Friday, November 7, 2008

Economists and Anarchists Can Find Common Ground

I love that economists argue that voting is irrational, because it's statistically very unlikely that your individual vote will make any difference at all. They're right! I also love that some of my anarchist friends don't vote because on a historical level, US domestic and foreign policy doesn't change all that much, and for anything resembling a better world to emerge, we must fundamentally alter what we have now. They're right too!

Here's Tyler Cowen, over at the wonderful (if confusing, b/c I'm stupid) Marginal Revolution. He doesn't take the traditional economist position.

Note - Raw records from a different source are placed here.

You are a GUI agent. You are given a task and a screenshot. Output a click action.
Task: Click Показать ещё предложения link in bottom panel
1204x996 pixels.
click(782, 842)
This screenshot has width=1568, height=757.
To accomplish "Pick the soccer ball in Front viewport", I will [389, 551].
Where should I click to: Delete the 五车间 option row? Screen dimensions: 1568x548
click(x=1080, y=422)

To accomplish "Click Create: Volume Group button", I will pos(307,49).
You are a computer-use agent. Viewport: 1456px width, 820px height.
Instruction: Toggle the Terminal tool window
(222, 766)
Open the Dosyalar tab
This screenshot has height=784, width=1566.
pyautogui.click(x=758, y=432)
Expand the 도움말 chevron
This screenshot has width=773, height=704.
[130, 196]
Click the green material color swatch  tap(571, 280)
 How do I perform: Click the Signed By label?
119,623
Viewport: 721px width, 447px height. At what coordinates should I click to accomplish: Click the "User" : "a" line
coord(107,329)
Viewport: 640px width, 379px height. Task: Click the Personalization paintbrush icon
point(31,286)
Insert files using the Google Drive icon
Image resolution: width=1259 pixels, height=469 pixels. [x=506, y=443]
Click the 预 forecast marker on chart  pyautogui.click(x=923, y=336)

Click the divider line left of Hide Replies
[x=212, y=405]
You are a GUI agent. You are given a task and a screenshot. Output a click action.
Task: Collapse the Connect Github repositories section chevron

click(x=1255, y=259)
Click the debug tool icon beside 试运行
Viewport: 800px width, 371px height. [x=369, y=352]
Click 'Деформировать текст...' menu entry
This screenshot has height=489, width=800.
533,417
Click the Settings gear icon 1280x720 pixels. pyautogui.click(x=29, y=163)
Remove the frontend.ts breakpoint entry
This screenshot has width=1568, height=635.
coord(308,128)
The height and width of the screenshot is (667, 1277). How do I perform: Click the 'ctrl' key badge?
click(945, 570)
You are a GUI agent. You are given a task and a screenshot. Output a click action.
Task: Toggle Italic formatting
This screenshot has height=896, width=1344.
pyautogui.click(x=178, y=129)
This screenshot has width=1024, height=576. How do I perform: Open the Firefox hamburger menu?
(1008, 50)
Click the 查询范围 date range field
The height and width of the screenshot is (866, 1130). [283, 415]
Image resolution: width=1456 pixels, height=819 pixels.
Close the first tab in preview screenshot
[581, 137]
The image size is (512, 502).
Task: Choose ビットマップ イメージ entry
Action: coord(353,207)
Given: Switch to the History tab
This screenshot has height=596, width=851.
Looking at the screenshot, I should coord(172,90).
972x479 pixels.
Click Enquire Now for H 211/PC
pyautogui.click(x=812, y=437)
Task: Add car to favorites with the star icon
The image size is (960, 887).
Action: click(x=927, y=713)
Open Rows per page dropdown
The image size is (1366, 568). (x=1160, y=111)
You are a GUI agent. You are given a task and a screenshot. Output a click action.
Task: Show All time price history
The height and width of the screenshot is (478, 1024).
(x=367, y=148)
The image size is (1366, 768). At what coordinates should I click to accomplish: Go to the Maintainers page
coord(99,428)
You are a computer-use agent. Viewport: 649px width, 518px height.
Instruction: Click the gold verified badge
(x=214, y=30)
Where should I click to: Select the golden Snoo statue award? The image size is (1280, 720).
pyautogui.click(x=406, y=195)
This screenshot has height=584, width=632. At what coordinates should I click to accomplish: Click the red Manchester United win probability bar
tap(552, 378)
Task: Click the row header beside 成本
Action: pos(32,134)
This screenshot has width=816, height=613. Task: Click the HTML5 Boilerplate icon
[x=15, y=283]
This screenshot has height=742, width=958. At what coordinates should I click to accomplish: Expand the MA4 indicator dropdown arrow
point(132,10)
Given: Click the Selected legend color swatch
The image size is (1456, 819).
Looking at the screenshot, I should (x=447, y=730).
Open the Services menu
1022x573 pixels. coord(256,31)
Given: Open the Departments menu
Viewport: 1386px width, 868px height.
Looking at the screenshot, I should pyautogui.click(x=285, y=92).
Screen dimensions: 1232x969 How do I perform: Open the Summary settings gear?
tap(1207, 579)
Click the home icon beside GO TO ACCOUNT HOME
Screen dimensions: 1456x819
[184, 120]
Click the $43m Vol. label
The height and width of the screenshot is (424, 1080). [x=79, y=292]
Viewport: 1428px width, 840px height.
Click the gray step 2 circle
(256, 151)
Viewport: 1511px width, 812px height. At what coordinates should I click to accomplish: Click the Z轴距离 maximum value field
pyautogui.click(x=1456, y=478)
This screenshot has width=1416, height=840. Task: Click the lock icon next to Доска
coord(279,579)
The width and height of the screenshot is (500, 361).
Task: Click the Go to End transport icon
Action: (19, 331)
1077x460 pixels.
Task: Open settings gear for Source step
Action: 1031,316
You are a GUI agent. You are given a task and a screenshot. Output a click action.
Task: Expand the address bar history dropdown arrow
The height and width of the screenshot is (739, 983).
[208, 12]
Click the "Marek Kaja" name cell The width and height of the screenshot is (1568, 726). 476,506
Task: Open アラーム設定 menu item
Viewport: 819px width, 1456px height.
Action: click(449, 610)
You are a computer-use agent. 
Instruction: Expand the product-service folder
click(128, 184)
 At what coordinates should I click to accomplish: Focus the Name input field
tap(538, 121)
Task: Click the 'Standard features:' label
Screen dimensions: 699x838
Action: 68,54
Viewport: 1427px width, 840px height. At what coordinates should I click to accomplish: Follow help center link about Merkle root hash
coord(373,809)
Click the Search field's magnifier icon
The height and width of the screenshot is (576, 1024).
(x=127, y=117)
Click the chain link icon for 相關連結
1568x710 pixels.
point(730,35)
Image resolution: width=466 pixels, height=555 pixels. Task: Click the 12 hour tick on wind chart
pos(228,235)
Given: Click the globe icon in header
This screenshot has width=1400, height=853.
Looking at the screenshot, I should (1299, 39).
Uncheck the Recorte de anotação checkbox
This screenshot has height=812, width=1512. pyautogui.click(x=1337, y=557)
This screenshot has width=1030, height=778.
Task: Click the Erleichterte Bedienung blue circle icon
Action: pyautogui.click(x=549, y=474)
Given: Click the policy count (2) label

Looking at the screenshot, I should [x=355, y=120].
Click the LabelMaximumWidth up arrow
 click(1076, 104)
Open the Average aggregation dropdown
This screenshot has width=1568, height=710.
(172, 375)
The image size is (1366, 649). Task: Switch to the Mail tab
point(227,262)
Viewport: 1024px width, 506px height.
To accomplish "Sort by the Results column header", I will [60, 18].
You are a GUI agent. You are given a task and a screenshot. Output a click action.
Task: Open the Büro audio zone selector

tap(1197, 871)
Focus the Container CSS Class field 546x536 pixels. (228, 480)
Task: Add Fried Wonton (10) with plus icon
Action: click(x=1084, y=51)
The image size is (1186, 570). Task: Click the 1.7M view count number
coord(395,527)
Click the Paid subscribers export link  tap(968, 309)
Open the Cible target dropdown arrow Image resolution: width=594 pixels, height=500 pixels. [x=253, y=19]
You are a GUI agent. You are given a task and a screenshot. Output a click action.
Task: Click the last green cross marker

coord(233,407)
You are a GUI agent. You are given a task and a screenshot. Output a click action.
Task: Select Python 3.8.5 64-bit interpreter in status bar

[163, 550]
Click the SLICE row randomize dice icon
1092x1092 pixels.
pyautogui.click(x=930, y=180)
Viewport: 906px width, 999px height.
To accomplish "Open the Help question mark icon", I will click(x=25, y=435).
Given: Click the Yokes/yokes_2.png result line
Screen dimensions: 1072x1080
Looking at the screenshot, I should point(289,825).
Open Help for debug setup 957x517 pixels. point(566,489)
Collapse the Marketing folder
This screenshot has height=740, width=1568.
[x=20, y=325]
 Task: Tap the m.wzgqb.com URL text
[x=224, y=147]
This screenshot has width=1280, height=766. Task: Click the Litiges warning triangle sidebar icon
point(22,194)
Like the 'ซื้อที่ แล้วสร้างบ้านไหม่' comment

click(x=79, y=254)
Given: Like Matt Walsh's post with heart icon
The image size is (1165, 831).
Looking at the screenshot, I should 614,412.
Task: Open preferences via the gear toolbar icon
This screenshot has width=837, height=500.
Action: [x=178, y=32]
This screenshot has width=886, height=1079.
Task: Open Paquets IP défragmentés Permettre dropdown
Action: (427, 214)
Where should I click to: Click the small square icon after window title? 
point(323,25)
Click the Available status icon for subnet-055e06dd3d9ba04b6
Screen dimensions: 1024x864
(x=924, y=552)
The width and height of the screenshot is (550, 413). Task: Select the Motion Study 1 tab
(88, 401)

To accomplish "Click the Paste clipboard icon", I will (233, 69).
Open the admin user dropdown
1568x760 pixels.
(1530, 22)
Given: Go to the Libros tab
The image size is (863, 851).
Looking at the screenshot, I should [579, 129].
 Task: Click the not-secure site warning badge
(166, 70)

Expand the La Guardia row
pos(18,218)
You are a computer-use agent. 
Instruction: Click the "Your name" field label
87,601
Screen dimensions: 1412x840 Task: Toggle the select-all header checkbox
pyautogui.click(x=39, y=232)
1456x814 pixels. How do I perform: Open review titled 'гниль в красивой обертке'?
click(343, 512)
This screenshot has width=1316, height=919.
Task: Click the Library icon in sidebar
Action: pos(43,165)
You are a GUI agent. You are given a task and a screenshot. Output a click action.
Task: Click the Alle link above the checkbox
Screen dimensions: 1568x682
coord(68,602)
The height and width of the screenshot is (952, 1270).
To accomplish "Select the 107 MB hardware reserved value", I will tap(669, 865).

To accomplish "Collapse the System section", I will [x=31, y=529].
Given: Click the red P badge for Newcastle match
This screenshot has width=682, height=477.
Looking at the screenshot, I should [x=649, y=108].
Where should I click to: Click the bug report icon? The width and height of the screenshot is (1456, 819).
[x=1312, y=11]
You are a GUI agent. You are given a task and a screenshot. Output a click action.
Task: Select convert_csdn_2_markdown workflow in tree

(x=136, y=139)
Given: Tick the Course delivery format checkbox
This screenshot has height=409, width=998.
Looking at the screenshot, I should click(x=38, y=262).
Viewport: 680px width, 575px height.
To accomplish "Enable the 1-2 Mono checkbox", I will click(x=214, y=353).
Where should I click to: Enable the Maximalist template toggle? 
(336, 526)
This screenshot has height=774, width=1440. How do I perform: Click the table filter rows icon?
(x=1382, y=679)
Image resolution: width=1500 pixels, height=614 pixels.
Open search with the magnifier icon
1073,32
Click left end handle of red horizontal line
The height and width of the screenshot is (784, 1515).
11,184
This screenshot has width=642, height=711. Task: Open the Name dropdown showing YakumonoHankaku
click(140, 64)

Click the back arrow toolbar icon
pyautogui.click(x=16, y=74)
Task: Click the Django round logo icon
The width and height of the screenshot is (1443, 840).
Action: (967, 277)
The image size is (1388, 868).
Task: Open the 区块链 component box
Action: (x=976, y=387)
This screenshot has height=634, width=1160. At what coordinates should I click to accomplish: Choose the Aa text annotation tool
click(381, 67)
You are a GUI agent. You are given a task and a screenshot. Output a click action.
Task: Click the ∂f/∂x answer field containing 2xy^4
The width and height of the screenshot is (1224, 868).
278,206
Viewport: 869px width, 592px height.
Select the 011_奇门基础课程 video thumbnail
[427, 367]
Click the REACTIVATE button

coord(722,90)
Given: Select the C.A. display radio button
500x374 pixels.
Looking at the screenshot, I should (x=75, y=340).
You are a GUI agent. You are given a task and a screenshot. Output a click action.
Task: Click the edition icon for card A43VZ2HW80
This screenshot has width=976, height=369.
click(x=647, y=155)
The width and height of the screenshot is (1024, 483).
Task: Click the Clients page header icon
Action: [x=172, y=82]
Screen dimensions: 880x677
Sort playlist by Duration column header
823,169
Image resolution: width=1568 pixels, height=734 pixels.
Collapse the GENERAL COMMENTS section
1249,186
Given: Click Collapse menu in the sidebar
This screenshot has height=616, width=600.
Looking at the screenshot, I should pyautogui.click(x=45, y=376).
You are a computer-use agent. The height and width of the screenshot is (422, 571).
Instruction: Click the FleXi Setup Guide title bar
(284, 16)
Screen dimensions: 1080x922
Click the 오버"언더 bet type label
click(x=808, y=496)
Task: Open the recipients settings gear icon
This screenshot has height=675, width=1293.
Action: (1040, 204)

Most of what you do is for expressive value anyway, so you shouldn't feel guilty about voting, if indeed you vote. The people who think they are being instrumentally rational by not voting are probably deceiving themselves more. They are actually engaged in an even less transparent form of expressive behavior (protest against the voting system) and yet cloaking that behavior under the guise of instrumental rationality. The best arguments against voting are simply if you either don't like voting or if you don't know which candidate is better. High-status people hardly ever offer the latter justification, even though the split of opinions among high-status people suggests that not all high-status people can in fact know which candidate is better.

In other words, both voting and not voting are motivated by the thought that you are better than other people. I am glad that we have an entire day devoted to this very important concept.